Zenith of Life (Melbourne Symphony Orchestra)

Melbourne Symphony Orchestra commenced its 2023 season with a gala concert in Hamer Hall. Somewhat awkwardly subtitled Zenith of Life, it introduced Ryman Healthcare as a welcome season sponsor, alongside a new commission from Mary Finsterer and a homecoming showcase for Victorian-born soprano Siobhan Stagg, the MSO’s current Artist-in-Residence.

Titled MYSTERIUM I, Finsterer’s curtain-raiser is planned to be part of a larger orchestral work exploring poetic and musical themes drawn from the Latin responsory O magnum mysterium (O great mystery).

Contemplating the mystery of Christ’s birth and traditionally sung on Christmas Day, it was originally set to plainchant, but by the 16th century the text had became a favourite of later composers working in the High Renaissance polyphonic choral style. It is these later settings that the composer acknowledges as having provided her with her work’s foundational source material.

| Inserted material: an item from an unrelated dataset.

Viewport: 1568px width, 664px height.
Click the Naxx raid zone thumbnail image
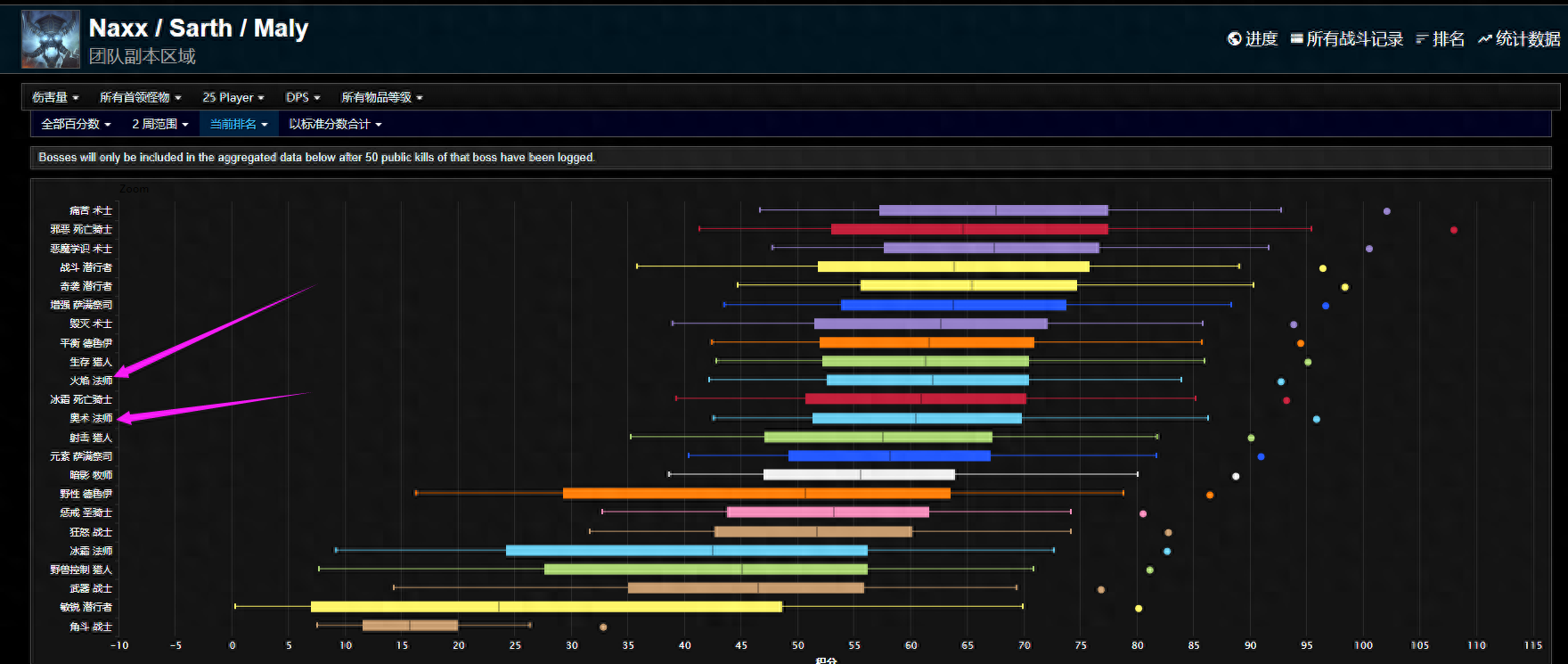coord(51,39)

Once refracted through both modern orchestral techniques and sensibilities, however, that material is heard as a ghostly echo and not as a direct quotation. The texture of MYSTERIUM I is also largely homophonic – we are presented with slowly shifting pillars of chords and repeating bass lines rather than overt contrapuntal artifice (even if some of it is inspired, I suspect, by Tomás Luis de Victoria’s four-part setting).

Oscillating between a modally inflected G minor and A minor, Finsterer’s work evidently seeks from its audience a more static, meditative kind of listening than is typical for orchestral scores which tend rather to rely on unfolding musical arguments to hold our attention. While this means it is also open to the kinds of criticism that have dogged composers such as Ludovico Einaudi, there was no doubting this is a well-crafted symphonic statement that was also well-played by the MSO under chief conductor Jaime Martín, and well-received by the large crowd in attendance at Hamer Hall.

Jaime Martín conducts The Melbourne Symphony Orchestra’s 2023 Opening Gala, Zenith of Life. Photo © Laura Manariti

If MYSTERIUM I is linked to a text that contemplates miracle of birth, the music that followed it is associated with poems that meditate on the other great mystery of human existence – death.

Richard Strauss’s set of orchestral Lied from 1946 posthumously became known as his ‘Four Last Songs’, and are also a valediction to a culture and sensibility that had also been so brutally shattered by the rise of Hitler’s Germany.

Unlike Finsterer’s work, however, here the orchestral texture is profoundly contrapuntal and harmonically complex, and also includes extended instrumental solos for horn and violin, delivered here by associate Principal Andrew Young and Leader Dale Barltrop, respectively. In her delivery of these justly famous songs, Stagg, who for the past decade or so has established a major international career from her home in Berlin, demonstrated the purity of tone and intonation and an interpretative intelligence that has made her such a highly sought-after presence on both the operatic and concert stage.

Her voice was, however, frequently swamped by the enveloping orchestral texture and by the vast expanse of Hamer Hall. And the MSO missed a trick in not providing surtitles to assist the audience in engaging with the sung texts as they unfolded. In the end, notwithstanding the quality and importance of the orchestral accompaniment, these are settings of great lyric poetry first and foremost.

Siobhan Stagg sings in The Melbourne Symphony Orchestra’s opening night Gala, Zenith of Life. Photo © Laura Manariti

The second half of the program was dedicated to a performance of Mahler’s Fifth Symphony. Here, too, the influence of German poetry can be discerned.

The famous fourth movement, Adagietto, references one of the composer’s contemporaneous setting of texts by the German poet Friedrich Rückert (1788–1866), Ich bin der Welt abhanden gekommen (I am lost to the world). Elsewhere, the symphony draws on short melodic figures and harmonic or rhythmic formulae and stylistic allusions that evoke other kinds of extra-musical contexts and meanings. For instance, its famous opening fanfare – itself another self-quotation drawn from the climax of his Fourth Symphony (and confidently delivered here by Principal Trumpet Owen Morris) heralds the onset of a monumental funeral procession.

As this suggests, and indeed the film TÁR depicts, the symphony presents a high artistic challenge to both conductor and the orchestra. Alongside the requisite technical skill to realise the moment-to-moment complexities of the notated score, both need to have a steadfast sense of its large-scale musical architecture.

Here, Martin seemed to warm up to the task. The first two movements were significantly less convincing as grand statements than the final three, hampered by a few moments of ensemble raggedness, such as a ricocheting final pizzicato to close the first movement. Assisted by some outstanding solo horn playing from principal Nicolas Fleury in the Third movement, the performance nevertheless culminated in one of the finest readings of the intricate final movement I have heard in many a year and was appropriately met with a standing ovation.